(MATERIALS PROVIDED):
++++++++++

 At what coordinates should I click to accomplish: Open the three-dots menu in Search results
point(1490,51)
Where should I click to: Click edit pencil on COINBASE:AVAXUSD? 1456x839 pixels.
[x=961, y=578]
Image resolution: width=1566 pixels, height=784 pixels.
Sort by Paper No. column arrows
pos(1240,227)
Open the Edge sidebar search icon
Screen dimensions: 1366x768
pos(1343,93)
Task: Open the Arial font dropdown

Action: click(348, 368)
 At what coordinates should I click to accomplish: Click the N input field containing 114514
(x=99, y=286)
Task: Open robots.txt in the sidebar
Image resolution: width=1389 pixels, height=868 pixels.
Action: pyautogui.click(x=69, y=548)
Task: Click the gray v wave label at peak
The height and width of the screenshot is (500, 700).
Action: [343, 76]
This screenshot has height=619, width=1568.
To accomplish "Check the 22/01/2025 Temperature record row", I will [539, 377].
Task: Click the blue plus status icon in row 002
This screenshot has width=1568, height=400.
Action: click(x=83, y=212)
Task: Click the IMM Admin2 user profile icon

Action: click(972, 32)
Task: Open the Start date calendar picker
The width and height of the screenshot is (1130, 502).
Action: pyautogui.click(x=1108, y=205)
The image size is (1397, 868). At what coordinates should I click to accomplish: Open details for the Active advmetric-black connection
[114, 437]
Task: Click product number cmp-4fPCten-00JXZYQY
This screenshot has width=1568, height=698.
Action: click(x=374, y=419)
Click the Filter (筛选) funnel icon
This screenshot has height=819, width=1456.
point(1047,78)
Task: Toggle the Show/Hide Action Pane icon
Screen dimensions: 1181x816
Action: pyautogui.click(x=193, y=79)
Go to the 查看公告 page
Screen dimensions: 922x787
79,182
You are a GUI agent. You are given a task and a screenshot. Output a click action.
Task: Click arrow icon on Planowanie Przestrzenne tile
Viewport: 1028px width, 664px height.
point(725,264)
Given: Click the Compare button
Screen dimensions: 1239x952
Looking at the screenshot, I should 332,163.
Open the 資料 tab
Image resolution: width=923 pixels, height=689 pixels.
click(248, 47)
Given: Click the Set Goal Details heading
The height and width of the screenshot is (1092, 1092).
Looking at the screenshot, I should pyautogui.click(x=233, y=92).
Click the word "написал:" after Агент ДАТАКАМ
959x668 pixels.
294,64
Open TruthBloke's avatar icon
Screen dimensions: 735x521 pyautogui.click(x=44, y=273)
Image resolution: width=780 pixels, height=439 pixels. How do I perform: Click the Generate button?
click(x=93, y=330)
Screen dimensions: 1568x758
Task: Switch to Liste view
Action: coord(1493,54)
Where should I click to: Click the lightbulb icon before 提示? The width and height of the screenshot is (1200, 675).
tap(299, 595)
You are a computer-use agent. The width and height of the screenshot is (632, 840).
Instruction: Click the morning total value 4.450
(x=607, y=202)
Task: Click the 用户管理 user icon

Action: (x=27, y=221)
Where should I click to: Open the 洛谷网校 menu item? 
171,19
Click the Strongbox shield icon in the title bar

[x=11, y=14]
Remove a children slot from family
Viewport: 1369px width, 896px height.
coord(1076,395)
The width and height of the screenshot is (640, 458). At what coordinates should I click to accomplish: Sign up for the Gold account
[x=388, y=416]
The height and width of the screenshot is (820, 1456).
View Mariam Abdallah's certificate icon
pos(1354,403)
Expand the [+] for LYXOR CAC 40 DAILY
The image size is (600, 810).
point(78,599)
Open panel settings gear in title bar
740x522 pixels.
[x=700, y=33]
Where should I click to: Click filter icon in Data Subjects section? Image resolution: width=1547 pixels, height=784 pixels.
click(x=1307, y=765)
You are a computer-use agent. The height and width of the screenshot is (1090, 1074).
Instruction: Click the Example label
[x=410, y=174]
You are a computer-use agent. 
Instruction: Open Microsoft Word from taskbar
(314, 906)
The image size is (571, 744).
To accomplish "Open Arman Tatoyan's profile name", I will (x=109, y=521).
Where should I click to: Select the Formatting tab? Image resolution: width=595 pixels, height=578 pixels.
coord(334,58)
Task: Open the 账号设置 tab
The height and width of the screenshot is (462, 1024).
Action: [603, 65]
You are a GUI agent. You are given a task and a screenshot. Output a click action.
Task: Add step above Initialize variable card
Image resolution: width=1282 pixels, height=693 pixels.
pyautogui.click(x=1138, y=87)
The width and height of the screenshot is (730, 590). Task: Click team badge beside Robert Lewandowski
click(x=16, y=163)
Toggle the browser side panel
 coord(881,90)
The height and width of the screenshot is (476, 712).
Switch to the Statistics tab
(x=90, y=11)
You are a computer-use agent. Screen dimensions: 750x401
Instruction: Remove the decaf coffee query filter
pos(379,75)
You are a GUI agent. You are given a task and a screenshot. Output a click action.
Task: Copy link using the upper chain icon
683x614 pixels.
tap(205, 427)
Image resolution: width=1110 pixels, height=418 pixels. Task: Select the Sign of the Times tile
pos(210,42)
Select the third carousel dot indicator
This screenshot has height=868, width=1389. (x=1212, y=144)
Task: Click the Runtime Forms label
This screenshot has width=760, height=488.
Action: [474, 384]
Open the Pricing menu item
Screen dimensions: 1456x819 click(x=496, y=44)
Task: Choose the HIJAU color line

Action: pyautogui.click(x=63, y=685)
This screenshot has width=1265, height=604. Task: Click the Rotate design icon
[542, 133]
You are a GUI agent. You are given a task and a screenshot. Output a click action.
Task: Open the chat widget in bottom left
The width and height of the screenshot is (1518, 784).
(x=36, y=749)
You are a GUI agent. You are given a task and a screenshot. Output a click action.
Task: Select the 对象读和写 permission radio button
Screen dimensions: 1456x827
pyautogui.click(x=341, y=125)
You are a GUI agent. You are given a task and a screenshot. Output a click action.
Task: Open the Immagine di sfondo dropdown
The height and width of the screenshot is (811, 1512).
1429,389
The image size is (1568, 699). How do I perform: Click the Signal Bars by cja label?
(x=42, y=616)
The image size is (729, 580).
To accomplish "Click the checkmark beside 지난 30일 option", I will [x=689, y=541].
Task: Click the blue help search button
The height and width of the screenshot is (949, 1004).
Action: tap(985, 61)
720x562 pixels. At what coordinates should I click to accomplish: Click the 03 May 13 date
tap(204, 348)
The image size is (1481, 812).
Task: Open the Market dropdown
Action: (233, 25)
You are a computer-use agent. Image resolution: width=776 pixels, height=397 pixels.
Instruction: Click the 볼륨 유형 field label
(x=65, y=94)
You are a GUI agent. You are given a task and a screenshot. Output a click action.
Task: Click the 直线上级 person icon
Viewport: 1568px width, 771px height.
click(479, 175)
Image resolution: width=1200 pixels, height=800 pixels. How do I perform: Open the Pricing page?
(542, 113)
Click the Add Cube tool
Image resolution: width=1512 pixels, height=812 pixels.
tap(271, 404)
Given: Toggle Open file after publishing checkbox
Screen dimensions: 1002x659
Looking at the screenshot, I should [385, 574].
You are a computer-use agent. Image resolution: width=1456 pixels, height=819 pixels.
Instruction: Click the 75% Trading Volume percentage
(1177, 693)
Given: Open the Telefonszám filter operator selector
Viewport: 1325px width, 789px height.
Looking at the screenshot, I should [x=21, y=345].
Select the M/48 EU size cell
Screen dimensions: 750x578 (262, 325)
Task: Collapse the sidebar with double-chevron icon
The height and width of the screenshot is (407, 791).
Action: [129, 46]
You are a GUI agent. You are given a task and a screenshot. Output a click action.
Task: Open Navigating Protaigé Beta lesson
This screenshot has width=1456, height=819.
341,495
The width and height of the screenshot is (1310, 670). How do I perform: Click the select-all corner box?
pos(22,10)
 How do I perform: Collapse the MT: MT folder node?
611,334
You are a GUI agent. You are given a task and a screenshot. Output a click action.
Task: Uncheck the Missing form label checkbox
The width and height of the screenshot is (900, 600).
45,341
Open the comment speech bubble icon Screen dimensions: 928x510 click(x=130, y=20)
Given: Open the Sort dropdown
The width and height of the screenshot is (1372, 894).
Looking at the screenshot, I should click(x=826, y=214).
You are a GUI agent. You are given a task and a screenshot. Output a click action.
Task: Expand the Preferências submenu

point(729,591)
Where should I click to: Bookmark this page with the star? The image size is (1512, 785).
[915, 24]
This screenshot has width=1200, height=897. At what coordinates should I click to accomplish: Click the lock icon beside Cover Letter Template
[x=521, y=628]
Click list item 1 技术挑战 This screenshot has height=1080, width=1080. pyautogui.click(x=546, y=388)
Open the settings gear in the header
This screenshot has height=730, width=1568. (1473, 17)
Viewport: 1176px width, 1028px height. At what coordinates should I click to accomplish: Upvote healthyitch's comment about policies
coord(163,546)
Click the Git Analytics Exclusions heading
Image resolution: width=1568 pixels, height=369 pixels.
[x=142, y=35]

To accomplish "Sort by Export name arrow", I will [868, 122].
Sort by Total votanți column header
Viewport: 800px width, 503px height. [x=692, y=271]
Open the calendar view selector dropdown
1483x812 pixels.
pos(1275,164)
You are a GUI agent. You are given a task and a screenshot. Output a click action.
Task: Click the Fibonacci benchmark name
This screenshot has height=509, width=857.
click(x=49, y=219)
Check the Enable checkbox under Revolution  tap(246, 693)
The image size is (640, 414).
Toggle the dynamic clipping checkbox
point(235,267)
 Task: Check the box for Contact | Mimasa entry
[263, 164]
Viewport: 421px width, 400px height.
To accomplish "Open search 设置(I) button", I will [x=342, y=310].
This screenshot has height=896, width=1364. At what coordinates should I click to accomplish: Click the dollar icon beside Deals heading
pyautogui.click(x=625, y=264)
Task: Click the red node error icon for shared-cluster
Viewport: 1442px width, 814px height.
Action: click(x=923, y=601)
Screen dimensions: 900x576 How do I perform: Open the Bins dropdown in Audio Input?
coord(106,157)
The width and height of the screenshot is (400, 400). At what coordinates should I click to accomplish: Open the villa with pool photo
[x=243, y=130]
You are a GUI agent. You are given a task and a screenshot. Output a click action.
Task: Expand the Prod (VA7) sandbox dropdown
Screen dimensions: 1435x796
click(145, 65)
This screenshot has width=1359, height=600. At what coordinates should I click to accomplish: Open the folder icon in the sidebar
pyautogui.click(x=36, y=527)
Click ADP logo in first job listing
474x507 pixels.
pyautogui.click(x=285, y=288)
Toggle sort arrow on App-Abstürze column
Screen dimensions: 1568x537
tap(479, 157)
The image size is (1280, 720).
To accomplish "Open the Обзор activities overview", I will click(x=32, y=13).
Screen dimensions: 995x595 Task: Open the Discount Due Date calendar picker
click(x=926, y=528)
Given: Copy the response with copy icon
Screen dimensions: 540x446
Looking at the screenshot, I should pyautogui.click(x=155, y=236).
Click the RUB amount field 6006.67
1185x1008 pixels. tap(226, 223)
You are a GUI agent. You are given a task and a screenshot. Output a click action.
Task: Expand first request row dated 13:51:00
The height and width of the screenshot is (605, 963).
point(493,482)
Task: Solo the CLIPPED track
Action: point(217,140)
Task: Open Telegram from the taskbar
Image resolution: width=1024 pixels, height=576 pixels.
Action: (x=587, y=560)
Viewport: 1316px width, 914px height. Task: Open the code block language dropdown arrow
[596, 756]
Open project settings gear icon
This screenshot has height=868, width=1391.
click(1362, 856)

++++++++++

(OBJECTIVE): Find each line above that contains the string "item" and copy it in full.

(FULL OUTPUT):
Where should I click to: Open the 洛谷网校 menu item? 
Open the Pricing menu item
Click list item 1 技术挑战 This screenshot has height=1080, width=1080. pyautogui.click(x=546, y=388)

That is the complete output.